Не помню, как я начал кричать на мать. Не помню, что именно я говорил. Помню только, как она размахнулась и влепила мне пощечину. Я охнул, прижал к щеке ладонь и смотрел на мать круглыми глазами, приоткрыв от неожиданности рот.
А потом:
— Ты мне не мать!
Рванул из кухни, прихватил по дороге куртку, сунул ноги в ботинки — и за дверь. Сюда, в рощи. К пруду. Дура! Не понимает, что я уже взрослый! Мне уже почти четырнадцать! А она — из-за какой-то двойки, которая ничего не значит!
Иду вот теперь, ботинки в грязи измазались — а значит, вечером скандал повторится. Да где хоть кто-нибудь, а?
Дошел.
Мне везет. Глеб — тот еще тупица, долговязый, ушастый. Учится, правда, хорошо, но в житейских делах — полный профан. Вот и сейчас: рыбу ловит. Под зонтиком. Какой клев в такую погоду, да еще в нашем пруду?
Вытягиваюсь в полный рост, чтобы казаться выше. Подхожу к нему:
— Сигаретки не найдется?
Он косится на меня и сквозь зубы:
— Не курю.
Я и так злой, а тут еще этот. Не курит он! Надо же, какой правильный! Бесит! Хлопаю его по затылку, и, пока олух оборачивается — медленно, недоумевая — выхватываю из его левой руки раскрытый зонтик, размахиваюсь и забрасываю почти на середину водоема. Иди, умник, поныряй!
Глеб роняет
Слышу голоса, оборачиваюсь: Сашка с Эдиком. Пришли-таки.

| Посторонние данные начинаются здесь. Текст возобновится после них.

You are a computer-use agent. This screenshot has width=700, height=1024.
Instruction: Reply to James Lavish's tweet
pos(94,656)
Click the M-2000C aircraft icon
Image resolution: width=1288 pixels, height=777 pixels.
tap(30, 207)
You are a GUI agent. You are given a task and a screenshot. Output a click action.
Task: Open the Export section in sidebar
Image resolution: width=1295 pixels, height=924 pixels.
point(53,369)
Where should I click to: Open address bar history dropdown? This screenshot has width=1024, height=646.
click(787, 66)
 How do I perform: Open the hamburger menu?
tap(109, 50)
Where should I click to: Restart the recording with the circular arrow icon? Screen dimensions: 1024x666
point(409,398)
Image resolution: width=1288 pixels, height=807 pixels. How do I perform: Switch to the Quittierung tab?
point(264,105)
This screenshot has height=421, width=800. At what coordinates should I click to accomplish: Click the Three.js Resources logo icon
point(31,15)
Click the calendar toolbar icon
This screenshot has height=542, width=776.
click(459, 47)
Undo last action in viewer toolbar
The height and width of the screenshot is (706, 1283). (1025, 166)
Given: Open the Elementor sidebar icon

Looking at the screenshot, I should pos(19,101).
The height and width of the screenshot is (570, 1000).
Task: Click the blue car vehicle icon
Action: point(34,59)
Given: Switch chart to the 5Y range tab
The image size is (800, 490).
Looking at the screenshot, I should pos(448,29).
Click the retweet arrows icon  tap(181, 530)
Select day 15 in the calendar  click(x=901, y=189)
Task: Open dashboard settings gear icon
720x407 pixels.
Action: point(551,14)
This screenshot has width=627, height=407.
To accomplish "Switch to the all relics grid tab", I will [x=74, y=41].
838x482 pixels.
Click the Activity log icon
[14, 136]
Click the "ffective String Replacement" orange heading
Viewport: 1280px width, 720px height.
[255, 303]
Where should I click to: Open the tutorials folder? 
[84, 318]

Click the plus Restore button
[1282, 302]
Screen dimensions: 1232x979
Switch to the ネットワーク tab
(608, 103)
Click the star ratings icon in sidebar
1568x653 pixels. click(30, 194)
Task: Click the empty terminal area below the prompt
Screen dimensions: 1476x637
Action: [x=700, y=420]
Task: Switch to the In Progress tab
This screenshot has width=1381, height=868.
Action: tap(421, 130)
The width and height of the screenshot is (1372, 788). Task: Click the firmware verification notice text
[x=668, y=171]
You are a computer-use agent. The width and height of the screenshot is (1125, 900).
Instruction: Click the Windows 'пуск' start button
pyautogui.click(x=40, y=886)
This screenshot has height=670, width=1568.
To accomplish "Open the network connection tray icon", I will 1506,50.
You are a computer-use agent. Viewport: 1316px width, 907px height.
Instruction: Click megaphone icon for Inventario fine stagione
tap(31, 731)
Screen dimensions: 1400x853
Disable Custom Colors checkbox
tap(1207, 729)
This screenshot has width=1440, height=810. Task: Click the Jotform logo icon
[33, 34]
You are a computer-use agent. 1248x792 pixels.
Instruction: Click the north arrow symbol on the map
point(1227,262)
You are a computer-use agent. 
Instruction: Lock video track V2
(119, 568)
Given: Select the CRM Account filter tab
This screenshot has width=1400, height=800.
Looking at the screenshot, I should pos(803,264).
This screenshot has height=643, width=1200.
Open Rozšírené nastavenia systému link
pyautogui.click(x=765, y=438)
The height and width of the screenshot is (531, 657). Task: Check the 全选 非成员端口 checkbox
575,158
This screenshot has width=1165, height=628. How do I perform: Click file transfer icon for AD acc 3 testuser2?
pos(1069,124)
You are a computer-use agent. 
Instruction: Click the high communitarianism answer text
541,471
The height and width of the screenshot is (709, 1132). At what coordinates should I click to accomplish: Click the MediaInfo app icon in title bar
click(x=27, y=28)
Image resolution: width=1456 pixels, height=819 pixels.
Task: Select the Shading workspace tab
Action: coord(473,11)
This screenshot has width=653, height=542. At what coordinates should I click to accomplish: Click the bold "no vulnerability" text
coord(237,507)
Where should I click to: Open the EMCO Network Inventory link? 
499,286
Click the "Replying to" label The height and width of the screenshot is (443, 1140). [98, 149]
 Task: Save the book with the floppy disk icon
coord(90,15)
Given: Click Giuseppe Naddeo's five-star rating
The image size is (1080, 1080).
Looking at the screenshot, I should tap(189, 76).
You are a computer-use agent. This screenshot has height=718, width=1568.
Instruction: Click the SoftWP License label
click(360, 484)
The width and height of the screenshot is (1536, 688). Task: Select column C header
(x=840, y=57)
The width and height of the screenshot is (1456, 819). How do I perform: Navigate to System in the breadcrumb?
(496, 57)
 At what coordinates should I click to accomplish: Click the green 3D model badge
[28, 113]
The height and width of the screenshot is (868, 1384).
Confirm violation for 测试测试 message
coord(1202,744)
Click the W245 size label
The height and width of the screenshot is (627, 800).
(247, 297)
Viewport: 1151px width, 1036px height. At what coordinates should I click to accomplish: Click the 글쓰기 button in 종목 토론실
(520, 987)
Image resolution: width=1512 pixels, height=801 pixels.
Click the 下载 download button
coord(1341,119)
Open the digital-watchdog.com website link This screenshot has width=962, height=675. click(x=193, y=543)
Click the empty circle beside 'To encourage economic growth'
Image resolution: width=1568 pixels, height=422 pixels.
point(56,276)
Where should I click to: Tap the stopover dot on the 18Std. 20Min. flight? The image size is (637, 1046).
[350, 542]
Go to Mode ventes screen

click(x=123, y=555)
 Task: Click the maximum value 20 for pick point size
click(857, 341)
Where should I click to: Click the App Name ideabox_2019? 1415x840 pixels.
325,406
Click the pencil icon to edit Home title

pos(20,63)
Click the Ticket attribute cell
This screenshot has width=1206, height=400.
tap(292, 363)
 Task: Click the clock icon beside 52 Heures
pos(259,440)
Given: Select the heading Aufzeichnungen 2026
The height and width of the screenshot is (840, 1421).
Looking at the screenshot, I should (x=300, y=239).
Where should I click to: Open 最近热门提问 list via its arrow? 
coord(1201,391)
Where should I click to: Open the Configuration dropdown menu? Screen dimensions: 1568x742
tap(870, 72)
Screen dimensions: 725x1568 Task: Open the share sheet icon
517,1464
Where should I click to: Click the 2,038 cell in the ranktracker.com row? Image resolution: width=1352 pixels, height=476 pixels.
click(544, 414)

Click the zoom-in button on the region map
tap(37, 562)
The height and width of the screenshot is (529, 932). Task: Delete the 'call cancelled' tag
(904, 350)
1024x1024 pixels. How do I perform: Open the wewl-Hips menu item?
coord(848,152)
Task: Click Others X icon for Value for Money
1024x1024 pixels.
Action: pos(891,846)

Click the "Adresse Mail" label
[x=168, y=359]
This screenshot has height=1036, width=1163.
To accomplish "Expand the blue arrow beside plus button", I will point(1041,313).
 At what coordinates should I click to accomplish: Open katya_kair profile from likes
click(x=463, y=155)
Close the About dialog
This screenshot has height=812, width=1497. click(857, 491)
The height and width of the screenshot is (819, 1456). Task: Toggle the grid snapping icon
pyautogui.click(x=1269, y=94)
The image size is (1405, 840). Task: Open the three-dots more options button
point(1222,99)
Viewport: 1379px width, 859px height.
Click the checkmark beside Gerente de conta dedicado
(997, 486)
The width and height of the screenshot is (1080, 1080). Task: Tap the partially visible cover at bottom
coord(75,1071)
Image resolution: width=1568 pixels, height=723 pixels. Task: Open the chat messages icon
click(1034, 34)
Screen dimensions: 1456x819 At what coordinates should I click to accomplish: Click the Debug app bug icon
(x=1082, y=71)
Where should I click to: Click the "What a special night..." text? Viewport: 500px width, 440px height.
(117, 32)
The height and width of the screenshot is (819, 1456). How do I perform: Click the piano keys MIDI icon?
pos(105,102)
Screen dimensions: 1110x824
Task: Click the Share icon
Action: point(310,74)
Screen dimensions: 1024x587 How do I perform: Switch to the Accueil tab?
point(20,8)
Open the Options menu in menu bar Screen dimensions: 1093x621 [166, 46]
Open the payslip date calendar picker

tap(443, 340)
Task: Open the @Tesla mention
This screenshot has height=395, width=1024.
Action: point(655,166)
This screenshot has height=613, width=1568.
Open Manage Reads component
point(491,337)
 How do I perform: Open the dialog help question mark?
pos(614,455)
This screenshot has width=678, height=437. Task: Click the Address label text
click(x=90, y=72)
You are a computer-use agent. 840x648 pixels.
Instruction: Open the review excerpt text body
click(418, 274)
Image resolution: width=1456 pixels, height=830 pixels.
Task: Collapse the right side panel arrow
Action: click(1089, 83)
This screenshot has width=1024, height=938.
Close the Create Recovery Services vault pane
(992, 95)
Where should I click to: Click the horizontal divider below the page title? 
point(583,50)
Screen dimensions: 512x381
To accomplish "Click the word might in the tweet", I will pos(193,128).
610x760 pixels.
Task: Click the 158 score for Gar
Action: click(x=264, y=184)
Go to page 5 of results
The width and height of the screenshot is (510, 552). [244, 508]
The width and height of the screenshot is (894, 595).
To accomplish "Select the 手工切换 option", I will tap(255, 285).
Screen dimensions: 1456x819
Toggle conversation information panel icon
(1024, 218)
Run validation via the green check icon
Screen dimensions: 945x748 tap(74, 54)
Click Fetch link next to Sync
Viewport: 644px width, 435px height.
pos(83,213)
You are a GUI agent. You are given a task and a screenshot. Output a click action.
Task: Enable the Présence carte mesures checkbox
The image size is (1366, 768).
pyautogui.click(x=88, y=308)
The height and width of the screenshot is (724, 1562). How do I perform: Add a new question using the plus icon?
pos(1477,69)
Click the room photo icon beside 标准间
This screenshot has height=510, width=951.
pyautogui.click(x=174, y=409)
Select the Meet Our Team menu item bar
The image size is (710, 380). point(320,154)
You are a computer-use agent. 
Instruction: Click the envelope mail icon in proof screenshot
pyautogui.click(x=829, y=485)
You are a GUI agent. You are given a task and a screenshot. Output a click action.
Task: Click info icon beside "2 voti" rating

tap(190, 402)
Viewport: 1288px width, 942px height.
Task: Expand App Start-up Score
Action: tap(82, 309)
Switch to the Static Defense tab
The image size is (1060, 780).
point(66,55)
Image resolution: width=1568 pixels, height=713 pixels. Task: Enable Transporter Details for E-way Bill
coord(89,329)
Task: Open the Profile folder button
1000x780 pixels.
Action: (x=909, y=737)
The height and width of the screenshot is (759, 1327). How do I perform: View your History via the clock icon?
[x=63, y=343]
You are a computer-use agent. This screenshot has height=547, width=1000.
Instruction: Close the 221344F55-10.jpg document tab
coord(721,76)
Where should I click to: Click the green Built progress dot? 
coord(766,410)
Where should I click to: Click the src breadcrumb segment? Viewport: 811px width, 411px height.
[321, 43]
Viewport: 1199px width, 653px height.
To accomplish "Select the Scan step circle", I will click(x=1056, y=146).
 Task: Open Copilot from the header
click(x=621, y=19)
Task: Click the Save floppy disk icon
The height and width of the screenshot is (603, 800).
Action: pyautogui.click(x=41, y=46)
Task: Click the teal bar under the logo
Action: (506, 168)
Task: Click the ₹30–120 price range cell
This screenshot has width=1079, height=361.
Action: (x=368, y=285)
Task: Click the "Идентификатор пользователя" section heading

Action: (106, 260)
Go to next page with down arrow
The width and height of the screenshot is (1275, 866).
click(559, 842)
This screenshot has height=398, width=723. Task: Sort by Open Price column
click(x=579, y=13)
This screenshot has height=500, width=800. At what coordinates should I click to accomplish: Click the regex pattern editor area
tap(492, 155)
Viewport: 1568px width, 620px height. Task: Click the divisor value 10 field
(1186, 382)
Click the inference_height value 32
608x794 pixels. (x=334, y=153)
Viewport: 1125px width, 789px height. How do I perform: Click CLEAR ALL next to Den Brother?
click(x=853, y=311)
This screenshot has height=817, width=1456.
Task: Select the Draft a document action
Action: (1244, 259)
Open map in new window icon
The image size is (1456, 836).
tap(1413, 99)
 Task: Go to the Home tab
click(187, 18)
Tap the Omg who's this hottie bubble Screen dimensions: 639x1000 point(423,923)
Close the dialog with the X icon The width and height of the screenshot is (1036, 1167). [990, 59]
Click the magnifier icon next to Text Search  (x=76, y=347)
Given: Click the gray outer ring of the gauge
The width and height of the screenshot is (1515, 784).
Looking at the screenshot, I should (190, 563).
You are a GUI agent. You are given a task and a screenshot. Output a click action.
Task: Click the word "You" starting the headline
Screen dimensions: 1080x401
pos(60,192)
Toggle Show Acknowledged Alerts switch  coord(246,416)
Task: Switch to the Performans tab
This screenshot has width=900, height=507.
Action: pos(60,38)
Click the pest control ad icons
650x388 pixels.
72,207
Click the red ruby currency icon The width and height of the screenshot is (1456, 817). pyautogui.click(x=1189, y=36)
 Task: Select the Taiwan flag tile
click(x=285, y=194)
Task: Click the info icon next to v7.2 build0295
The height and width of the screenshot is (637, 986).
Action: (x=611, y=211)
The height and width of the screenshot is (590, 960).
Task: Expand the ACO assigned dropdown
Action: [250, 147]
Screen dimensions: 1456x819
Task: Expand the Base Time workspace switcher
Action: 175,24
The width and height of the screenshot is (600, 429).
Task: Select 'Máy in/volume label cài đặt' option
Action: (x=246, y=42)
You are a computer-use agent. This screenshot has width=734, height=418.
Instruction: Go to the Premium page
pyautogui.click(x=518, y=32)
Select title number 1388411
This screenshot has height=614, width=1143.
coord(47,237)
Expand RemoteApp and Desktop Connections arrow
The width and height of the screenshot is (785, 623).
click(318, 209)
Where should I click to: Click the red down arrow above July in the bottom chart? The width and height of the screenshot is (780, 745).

Стоят, посмеиваются, сигаретку задымили одну на двоих. Ставки делают. Улыбаюсь: попал ты, умник, теперь!
Кто-то бьет меня по затылку: больно, подло, сзади. Глеб, значит, решил проявить себя. Хорошо же. Хоть ты и длинный, а против меня — ноль. Мне ничего не стоит скрутить тебя и бросить в пруд за твоим же зонтиком.
Сашка орет:
— Покажи ему, Серега! Бей его!
И я радостно кидаюсь в холодный грязный пруд. За ним. За врагом. Бью по лицу костяшками пальцев — кровь хлещет из носа. Он заваливается на спину, скрывается под водой. Не дать выплыть! Глубина здесь — по пояс, и мне хватает роста, чтобы навалиться на дрожащее мягкое тело коленями, прижать ко дну руками и держать, держать, чувствуя, как постепенно перестает дергаться подо мной ненавистный… кто?
Черт, он и правда не дергается больше!
Тяну на себя — лицо у Глеба бледное, как осенняя луна над рощами. Я стою, держу его на руках — какой он, оказывается, легкий. А руки какие тонкие… Оглядываюсь: здесь же был Сашка, а он в жизни — дока, мастак, он сейчас придумает, как быть.
Он стоит на берегу, у самой воды. Странно, думаю, ботинки у него чистые. Эдик куда-то исчез.
Сашка пожевывает губами, морщится и говорит:
— Бросай его, Серега. Пошли ко мне — у меня дома никого. Высохнешь. Никто не узнает.
— Ага, — говорю я. И отпускаю Глеба. И правда: пусть себе плавает.
Сашка сказал — не узнают, значит, не узнают.
Чего ты опять бормочешь? Что это за мысли лезут в голову? Мысли как мысли: о детстве, о счастье. Ты бы сам не вспомнил: ты теперь такой взрослый, тебе некогда вспоминать! А мы просто хотим помочь. Нам не с кем теперь играть, никто не приходит! Нам скучно! А ты вроде бы ничего, смешной.
А помнишь ту девочку? Она носила короткие светлые платьица и туфли на невысоких каблучках и всегда тебе улыбалась. И друзьям твоим тоже. Она тебе нравилась, ты хотел с ней дружить. Вы с ней даже один раз… а потом, что было потом, помнишь? Она так глупо плакала, не умела проигрывать. А ты посмотрел и ушел. Не помнишь? Ах, у людей такая короткая память!
Ее зовут Аня, и она отличается от всех знакомых девушек.
Мы идем по нашим любимым рощам, взявшись за руки. Держать себя за руку она позволяет только мне! Мне одному. И гуляет вот так, по рощам, только со мной. Мы долго так можем гулять, и когда Аня рядом — никто больше не нужен.
Один раз я даже поссорился из-за нее с Сашкой. Ему она тоже нравится, я знаю. Но мы поговорили, как мужчины, и Сашка, настоящий друг, отошел в сторону.
— Настоящие мужчины, — сказал он, — всегда могут решить дело разговором, без драки. И потом, мы же друзья. Гуляй с Анькой, не жалко!